In “Yesterday,” the theme could also be staying true to yourself and being honest, but the conflict is actually linked to this theme. At one point, the hero is in a Hollywood music label conference room where the record label’s executives are brainstorming a name for the hero’s debut album.

Remember, conflict in every story must be related to the theme, so the conflict in this scene occurs when the executives reject all of the hero’s album names, such as Sergeant Pepper’s Lonely Hearts Club Band, The White Album, and Abbey Road, even though the hero is getting famous for singing The Beatles songs.

The conflict occurs when the music company executives decide to call the album One Man Only to highlight their belief that the hero wrote all the songs by himself, which creates greater conflict within the hero because he knows he didn’t write The Beatles songs that he’s passing off as his own.

Notice that in “Yesterday,” the conflict forces the hero to constantly decide between the story’s theme or avoiding it while the conflict in “Long Shot” has nothing to do with the theme whatsoever.

Watch any bad movie and you’ll notice meaningless conflict, if the story even has a theme. Watch any good movie and you’ll notice that the conflict always stems from the theme. Conflict constantly threatens to pull the hero away from the theme while the hero struggles to change and embrace the theme.

Imagine a story like “Thelma and Louise” where UFOs suddenly appear with laser bolts, trying to blast the couple in their car driving down the highway. Visually that might be interesting, but it has no relation to the story’s theme of women struggling in a male-dominated world.
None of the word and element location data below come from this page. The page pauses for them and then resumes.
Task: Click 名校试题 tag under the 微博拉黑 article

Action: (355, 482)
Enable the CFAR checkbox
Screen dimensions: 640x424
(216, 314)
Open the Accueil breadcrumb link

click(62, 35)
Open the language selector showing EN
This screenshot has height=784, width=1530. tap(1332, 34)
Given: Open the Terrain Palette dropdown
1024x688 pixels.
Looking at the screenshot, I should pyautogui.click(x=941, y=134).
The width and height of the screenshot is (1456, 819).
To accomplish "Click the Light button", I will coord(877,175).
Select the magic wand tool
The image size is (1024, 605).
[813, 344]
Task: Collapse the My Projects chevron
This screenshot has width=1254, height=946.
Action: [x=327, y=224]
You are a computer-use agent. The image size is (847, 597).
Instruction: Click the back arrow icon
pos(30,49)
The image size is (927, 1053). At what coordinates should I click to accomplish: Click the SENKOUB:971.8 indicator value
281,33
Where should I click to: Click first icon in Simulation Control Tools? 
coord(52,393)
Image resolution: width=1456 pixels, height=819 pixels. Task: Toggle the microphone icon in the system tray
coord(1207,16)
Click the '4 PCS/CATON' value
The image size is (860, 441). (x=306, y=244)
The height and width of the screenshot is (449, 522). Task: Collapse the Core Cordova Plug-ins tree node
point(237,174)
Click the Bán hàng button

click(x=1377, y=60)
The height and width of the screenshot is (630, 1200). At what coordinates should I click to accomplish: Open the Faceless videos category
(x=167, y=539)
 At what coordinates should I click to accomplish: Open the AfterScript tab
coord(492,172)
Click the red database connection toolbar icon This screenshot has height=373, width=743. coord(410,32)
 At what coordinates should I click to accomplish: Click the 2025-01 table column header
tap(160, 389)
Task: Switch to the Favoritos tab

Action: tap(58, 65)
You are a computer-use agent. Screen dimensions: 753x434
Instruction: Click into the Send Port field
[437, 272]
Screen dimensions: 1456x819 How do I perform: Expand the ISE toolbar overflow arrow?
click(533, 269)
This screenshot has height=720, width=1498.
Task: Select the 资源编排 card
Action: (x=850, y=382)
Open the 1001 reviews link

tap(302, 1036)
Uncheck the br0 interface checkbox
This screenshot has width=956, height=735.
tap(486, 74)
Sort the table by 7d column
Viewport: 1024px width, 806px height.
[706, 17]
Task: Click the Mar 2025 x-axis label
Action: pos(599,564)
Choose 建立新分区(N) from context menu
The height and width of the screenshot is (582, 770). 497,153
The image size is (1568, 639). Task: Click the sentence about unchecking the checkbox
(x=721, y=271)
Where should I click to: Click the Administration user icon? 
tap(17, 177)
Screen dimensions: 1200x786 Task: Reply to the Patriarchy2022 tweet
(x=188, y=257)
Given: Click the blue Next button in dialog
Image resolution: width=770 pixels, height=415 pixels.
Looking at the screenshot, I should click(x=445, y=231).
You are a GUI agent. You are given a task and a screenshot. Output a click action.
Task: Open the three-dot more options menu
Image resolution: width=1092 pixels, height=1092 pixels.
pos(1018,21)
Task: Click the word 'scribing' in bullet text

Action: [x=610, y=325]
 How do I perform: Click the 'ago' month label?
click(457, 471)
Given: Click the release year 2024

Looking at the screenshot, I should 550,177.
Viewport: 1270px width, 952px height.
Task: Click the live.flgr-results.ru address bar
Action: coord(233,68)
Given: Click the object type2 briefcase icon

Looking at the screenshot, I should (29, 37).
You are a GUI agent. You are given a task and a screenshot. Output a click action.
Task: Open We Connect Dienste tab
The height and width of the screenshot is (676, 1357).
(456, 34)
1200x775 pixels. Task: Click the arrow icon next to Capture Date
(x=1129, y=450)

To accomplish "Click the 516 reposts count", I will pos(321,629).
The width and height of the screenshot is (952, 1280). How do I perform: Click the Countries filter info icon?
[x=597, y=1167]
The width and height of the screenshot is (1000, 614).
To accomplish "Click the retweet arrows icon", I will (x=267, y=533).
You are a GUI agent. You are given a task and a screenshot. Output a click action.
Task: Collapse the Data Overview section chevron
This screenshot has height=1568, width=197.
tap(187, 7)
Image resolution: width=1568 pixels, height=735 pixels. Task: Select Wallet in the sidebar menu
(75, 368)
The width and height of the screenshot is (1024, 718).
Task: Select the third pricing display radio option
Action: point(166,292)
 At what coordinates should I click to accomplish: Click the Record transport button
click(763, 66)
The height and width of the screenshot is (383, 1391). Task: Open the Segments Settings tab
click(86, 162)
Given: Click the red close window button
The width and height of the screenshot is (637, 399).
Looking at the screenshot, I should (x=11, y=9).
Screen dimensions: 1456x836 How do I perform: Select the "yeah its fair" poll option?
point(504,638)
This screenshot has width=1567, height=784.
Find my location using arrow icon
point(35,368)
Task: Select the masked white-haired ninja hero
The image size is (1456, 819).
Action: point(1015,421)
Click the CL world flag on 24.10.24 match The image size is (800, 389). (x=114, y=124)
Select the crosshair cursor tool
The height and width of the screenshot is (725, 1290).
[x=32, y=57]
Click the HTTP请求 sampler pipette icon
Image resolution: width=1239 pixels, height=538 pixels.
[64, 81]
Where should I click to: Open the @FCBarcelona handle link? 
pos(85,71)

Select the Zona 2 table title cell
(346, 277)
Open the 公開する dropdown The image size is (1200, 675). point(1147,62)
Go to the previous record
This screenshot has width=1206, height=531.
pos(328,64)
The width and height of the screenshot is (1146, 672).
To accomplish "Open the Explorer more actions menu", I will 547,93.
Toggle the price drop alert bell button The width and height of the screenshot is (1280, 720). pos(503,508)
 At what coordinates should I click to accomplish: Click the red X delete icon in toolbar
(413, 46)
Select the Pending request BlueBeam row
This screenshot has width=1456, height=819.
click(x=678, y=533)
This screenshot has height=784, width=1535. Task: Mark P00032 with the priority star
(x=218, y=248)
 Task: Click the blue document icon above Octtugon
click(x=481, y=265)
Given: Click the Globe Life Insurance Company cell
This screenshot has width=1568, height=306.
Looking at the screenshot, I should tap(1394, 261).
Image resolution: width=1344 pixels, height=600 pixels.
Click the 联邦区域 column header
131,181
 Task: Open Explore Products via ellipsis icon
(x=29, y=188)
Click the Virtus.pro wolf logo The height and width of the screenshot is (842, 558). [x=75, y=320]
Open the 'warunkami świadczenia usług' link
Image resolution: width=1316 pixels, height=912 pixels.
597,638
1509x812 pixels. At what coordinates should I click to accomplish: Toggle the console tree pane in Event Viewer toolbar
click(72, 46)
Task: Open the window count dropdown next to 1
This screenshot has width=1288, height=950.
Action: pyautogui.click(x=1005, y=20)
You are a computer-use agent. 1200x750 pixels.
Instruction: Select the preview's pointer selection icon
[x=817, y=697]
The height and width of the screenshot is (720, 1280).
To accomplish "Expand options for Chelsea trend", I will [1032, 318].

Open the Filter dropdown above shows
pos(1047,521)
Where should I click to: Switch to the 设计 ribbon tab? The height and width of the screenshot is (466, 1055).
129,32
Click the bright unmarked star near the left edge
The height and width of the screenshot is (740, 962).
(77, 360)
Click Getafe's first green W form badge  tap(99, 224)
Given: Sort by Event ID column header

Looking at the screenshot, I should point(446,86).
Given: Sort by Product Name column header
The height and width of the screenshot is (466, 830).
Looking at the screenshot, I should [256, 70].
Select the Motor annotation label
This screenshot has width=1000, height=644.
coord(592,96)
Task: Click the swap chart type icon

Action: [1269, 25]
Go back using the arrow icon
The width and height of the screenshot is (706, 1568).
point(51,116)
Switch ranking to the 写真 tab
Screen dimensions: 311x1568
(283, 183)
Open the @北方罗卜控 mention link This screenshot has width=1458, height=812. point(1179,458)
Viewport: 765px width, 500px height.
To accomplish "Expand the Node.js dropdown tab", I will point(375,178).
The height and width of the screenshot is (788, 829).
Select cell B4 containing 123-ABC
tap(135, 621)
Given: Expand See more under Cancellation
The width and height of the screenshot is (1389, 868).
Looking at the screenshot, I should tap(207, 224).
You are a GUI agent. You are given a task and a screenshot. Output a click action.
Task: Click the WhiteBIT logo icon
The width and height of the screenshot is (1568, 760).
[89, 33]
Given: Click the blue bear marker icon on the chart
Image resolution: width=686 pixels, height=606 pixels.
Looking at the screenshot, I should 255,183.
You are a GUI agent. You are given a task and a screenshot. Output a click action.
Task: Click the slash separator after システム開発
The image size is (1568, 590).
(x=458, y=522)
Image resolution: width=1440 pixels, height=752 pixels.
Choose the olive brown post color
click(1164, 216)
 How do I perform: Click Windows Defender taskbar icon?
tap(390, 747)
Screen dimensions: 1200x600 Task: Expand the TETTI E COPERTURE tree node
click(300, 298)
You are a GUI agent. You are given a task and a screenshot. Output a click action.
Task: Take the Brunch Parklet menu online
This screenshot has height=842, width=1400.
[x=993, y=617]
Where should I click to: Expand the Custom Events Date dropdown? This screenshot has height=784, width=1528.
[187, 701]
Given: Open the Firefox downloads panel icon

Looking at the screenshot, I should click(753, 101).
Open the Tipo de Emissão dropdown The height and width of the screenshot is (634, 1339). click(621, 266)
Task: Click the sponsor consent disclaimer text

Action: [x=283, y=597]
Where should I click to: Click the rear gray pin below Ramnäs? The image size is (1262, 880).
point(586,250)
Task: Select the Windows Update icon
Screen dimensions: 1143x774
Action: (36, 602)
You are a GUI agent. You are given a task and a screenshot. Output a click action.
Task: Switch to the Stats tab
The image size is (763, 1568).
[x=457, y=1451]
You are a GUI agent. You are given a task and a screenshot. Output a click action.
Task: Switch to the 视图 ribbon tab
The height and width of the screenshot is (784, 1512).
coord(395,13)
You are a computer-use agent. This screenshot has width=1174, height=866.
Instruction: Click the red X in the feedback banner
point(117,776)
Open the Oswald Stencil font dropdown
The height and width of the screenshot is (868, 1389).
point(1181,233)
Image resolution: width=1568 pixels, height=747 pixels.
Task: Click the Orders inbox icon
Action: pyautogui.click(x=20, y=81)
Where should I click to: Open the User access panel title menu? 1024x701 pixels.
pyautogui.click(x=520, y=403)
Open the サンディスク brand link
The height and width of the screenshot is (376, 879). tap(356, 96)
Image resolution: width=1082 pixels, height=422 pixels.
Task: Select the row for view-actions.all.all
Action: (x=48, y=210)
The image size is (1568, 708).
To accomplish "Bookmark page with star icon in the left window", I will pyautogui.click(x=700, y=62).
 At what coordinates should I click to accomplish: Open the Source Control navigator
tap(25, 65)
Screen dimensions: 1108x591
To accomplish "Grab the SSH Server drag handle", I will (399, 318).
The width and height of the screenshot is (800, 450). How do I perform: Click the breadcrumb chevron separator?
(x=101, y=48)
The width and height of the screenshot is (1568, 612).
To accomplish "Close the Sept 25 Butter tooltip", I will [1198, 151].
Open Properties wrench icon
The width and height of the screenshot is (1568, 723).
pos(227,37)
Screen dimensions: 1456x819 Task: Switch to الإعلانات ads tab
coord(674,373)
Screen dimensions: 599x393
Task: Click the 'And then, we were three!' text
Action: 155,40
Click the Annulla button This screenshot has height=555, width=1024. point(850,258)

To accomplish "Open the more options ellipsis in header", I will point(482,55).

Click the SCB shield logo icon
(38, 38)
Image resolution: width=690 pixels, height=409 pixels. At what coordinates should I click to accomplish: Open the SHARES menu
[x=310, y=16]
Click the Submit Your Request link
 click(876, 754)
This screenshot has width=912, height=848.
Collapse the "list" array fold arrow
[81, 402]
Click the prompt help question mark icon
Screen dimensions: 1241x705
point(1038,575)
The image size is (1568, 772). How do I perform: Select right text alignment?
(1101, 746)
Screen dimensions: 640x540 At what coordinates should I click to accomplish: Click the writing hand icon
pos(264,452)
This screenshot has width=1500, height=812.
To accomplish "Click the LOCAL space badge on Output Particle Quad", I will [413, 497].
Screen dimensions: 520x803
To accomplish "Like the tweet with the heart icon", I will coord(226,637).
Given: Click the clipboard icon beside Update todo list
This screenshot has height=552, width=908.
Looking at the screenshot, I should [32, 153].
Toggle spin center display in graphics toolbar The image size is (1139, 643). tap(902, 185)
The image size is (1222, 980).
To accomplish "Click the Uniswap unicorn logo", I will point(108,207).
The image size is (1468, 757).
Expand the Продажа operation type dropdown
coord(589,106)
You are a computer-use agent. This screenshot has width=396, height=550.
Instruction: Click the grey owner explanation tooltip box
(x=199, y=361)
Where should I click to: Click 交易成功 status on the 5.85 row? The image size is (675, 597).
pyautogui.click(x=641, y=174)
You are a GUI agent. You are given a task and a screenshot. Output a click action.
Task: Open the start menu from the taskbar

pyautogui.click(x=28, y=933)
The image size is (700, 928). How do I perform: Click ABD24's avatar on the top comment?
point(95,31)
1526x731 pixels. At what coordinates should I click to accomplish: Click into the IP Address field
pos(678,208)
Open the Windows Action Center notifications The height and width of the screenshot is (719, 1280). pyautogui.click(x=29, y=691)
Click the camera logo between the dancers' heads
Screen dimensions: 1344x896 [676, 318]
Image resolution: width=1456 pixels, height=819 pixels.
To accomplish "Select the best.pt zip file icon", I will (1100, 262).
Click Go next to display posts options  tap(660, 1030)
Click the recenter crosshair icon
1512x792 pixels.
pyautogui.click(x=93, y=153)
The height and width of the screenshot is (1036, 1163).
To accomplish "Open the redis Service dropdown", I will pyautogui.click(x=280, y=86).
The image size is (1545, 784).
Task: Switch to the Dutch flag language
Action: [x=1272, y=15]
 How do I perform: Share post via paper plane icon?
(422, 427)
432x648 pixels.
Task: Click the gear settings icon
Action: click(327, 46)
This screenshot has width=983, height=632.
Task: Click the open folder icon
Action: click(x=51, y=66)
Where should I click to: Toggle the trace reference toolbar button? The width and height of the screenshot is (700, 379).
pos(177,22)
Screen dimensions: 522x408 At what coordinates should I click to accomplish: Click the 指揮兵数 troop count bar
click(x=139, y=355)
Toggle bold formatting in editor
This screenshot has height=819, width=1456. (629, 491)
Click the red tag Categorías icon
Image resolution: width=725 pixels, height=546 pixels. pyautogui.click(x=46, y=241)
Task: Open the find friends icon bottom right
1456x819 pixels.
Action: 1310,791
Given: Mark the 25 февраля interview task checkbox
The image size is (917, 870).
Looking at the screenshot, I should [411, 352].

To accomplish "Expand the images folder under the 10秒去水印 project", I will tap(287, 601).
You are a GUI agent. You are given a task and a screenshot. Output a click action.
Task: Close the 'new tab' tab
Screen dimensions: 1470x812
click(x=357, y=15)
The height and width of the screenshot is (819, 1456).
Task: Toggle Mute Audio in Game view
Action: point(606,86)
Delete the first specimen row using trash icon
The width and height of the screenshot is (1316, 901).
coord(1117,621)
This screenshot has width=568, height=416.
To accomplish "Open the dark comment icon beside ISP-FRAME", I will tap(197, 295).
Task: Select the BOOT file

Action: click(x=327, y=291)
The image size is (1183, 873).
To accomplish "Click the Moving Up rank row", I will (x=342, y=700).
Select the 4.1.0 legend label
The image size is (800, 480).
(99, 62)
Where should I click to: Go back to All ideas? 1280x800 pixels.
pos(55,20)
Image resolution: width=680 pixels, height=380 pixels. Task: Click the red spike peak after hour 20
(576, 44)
When you need conflict, look to your story’s theme as a guideline. Then make sure all conflict constantly forces your hero to look at the temptation to avoid the theme compared to the difficult in embracing the theme.

In “Yesterday,” the hero is torn between embracing the lie that he wrote all The Beatles songs that he’s playing, or telling the truth and losing his entire music career that he’s dreamed about his whole life.

Conflict isn’t just gunfire and explosions but theme and inner turmoil within the character. Remember this and you’ll likely avoid writing meaningless conflict into your screenplay in a lame attempt to make your story more appealing.